We can ‘sleeve’ energy from off-site renewables to your energy supply contact via what’s known as a ‘sleeved PPA’ – or we can offer ‘virtual PPAs’ which work as a form of hedge on the price of energy on the wholesale market. Find out more about different types of PPA.
If you’re on the road to carbon reduction, chances are you’re becoming excited about electric vehicles (EVs) . You might for example, be thinking about putting in workplace charging points – or developing EV fleets, like British Gas, part of Centrica, which ordered 1,000 all-electric vans for its engineers in 2020, followed by a further 2,000 vans in 2021. Combined, these orders represent the largest electric vehicle order for a commercial fleet in the UK, and all 3,000 electric vehicles will be on the road by 2022.
When considering EVs, it’s vital to think about not just EVs themselves, but also their knock-on effects on your energy strategy. According to our Distributed Energy Future Trends report, as many as 77% of organisations are looking at options for electrifying transport or offering EVs to employees – but just 43% have considered the impact of EVs on their power requirements.
How, for example, does your EV power demand integrate with your existing on-site power generation and data monitoring plans – and do you need on-site renewable power to decarbonise this extra power?
There are also design challenges ahead. For an effective EV system, you may need to consider not only charging hardware and software; but also driver-friendly EV management software to manage use cases such as home charging, private use, tariff optimisation and integration with payroll.
Demand Response can help businesses to create a new revenue stream from their energy assets – money which you can then reinvest in cleaner ways of generating energy. It also helps the wider grid move away from fossil fuels, like gas and coal. Renewable energy can be intermittent, and Demand Response is helping to create a more flexible energy system that can effectively respond to fluctuations in supply and demand.
There are a number of areas to consider, in order to maximise your participation in Demand Response.

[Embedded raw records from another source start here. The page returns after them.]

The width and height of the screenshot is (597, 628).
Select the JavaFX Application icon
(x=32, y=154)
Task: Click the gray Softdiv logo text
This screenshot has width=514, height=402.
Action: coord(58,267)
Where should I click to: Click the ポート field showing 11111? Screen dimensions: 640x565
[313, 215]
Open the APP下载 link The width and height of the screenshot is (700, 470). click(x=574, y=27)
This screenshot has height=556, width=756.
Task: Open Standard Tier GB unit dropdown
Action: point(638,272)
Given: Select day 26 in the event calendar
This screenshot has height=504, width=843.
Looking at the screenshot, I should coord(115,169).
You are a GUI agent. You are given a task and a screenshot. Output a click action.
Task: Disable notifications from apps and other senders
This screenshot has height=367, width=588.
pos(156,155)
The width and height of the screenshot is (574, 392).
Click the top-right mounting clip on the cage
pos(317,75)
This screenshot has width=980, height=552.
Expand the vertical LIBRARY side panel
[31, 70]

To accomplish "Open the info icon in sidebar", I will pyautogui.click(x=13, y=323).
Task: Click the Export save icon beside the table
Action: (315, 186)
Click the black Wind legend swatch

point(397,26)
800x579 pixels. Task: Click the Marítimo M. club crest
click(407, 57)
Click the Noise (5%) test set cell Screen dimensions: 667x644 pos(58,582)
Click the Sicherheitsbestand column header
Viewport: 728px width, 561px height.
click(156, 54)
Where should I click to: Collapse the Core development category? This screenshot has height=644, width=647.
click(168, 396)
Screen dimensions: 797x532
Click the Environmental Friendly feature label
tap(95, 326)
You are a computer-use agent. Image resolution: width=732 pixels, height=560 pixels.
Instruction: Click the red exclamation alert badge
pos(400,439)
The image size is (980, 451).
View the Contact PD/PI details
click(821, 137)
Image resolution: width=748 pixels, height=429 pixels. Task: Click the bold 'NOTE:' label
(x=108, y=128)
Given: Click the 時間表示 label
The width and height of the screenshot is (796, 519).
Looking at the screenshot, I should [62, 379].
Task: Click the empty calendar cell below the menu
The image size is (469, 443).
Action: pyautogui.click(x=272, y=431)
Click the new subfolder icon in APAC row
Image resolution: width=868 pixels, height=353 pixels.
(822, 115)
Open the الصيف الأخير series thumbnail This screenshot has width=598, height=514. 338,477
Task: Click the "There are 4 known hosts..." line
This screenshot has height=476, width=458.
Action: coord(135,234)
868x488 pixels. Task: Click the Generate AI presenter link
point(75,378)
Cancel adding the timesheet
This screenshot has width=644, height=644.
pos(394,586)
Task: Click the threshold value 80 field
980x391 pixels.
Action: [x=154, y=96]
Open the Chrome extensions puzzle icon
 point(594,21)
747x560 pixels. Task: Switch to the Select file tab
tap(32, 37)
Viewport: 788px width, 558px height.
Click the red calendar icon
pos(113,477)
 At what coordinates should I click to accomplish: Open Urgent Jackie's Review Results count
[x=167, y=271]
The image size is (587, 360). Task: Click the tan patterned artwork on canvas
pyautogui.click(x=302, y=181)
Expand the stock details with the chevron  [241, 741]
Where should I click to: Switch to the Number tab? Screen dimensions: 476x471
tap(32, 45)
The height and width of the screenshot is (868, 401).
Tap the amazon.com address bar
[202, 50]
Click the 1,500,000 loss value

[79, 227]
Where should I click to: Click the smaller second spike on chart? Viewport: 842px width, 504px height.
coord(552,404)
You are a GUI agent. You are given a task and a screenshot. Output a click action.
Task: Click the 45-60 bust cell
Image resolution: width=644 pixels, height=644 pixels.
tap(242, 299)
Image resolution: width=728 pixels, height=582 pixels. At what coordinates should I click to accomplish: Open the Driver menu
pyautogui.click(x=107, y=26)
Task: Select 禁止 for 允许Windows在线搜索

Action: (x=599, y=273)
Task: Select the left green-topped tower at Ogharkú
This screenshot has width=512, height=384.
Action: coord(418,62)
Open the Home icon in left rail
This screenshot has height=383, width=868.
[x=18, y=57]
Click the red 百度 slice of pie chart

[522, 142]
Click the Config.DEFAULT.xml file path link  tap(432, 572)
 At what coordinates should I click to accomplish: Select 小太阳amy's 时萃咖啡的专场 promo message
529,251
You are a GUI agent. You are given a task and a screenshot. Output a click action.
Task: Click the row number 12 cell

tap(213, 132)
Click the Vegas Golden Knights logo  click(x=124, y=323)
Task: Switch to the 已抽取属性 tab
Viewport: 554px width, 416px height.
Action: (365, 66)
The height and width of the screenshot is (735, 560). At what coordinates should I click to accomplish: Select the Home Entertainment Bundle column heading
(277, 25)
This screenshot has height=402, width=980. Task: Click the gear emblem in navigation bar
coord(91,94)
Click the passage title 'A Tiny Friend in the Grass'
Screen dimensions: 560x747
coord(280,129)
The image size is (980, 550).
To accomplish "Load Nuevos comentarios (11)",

Consider how your business can harness IoT technology to more precisely plan when and how to use energy. As well as driving the best value out of your participation in optimisation programmes, this can also help to reduce the risks. Your business should also study the potential benefits of aggregating different types of energy assets into a Virtual Power Plant. Finally, think about combining your participation in Demand Response with device-level sensor technology, to help you to identify even more flexibility, further enhancing performance.
With so many options, designing your decarbonisation strategy can seem complex. At Centrica Business Solutions, we offer not only a wide range of energy services and distributed energy technologies, but also the power of our expertise to guide you through.
That’s why we offer our Energy Pathway – to help you to reduce your carbon footprint, but also to reduce the complexity you face as you evaluate your sustainability needs, and seek to meet your specific business goals.